Nos termos da Convenção contra a Tortura, aprovada sob a liderança dos EUA, o relatório cria uma obrigação. Quando há alegações de tortura, o dever é investigar, processar criminalmente e viabilizar, para as vítimas de tortura, ressarcimento legal pelo abuso sofrido. E, até agora, os EUA têm contornado todas essas responsabilidades. Portanto, acho que esse relatório deve dar algum impulso para que honremos as obrigações assumidas ao assinar a Convenção da ONU.

A questão da liderança e responsabilidade política é possivelmente tão importante quanto detalhar as práticas da CIA. O senhor gostaria de ver outras investigações ou relatórios sobre as questões de liderança e responsabilidade que levaram a essas práticas e políticas?

Gostaria. A meu ver, a responsabilização deveria funcionar de cima para baixo, e não de baixo para cima. E com frequência demasiada, quem está por baixo na pirâmide hierárquica é que é responsabilizado, enquanto os no topo acabam impunes. Por exemplo, nos abusos na prisão de Abu Ghraib, os soldados de patente mais baixa foram punidos e presos, mas ninguém mais acima na cadeia de comando foi acusado. Espero que, com esse relatório, se evite isso no futuro.

Quando era promotor-chefe em Guantánamo, tive a oportunidade de conversar com muitos dos envolvidos nesses "programas de interrogatório avançado". Acredito que eles pensavam estar agindo de boa fé; eles tinham a confirmação do Departamento de Justiça e da Casa Branca de que suas ações eram legalmente permissíveis e necessárias. Aqueles que, na Casa Branca e no Departamento de Justiça, autorizaram essas práticas, não deveriam poder escapar à responsabilidade, no momento que aqueles que eles comandaram encaram as consequências.

"Waterboarding", instalação do artista Steve LazaridesFoto: Leon Neal/AFP/Getty Images

O senhor mencionou o seu tempo como promotor-chefe em Guantánamo. Muitos provavelmente se perguntam se o senhor pensa – ou já pensou – que a tortura seja lícita sob alguma circunstância?

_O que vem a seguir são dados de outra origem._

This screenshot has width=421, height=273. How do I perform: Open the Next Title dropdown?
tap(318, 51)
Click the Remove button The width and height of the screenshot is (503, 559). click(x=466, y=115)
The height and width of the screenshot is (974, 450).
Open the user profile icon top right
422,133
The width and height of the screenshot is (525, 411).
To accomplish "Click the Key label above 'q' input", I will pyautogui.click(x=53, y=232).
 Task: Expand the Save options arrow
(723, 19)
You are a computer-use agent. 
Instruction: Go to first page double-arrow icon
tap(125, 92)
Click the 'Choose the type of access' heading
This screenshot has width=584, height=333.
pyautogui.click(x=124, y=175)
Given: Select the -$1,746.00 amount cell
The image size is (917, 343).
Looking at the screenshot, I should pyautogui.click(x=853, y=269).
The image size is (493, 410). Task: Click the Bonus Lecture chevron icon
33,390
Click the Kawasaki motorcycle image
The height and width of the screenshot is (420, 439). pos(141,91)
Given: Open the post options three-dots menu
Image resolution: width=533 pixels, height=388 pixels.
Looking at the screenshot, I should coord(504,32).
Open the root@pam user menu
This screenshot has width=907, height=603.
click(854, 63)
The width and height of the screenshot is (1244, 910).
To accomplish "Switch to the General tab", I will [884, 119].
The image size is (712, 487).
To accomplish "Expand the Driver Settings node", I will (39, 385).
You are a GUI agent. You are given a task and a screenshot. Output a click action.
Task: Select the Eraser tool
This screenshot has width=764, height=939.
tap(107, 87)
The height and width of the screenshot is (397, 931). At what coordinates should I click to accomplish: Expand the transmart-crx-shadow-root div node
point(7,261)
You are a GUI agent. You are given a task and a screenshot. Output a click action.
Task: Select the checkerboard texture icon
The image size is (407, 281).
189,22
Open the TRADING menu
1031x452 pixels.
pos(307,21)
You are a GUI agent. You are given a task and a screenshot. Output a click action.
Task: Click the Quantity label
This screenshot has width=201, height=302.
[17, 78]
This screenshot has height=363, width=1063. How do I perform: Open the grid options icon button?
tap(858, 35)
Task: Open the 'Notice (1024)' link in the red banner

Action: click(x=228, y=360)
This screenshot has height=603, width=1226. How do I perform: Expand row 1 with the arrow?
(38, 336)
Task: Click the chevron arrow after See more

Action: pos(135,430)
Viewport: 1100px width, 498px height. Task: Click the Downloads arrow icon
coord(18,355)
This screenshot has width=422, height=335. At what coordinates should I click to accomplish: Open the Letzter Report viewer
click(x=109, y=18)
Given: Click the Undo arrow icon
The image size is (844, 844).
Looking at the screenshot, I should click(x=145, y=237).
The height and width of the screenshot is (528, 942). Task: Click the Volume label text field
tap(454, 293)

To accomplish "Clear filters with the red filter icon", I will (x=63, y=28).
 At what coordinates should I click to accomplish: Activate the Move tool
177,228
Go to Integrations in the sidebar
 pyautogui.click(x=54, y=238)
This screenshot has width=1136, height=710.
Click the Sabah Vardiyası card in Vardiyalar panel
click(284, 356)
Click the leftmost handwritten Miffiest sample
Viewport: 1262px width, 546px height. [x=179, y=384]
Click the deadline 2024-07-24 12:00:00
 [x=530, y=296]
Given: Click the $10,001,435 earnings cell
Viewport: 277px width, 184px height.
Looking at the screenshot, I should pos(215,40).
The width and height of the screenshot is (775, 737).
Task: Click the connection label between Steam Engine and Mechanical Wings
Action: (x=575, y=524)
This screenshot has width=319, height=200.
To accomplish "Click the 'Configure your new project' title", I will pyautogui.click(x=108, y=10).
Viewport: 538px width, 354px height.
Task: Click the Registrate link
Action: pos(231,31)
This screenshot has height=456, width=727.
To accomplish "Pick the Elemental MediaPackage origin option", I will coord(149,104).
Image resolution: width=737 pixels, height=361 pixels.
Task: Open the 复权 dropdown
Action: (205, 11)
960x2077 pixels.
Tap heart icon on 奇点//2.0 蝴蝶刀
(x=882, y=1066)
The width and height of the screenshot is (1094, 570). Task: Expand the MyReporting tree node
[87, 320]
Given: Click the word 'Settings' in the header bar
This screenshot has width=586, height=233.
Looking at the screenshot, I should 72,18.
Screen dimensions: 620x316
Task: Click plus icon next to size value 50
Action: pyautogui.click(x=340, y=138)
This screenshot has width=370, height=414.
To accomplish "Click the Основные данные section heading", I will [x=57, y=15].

Sou decididamente da opinião que a tortura não serve a nenhum propósito útil. Importante na análise do relatório não é apenas o que ele mostra, mas o que não mostra. E acho que o que nãoveremos, é um caso em que a tortura trouxe um benefício tangível.

Os defensores da tortura vão afirmar que se evitaram ataques e que vidas foram salvas, mas se ouvirá deles quaisquer informações específicas. E isso é porque elas não existem. Não há indicação de que qualquer dessas técnicas tenha revelado dados que deram fim a um complô ou salvo vidas. Pelo contrário: há amplas provas de que a tortura causou um volume enorme de danos. Não creio que nesse relatório se verá qualquer prova de que ela trouxe alguma vantagem tangível.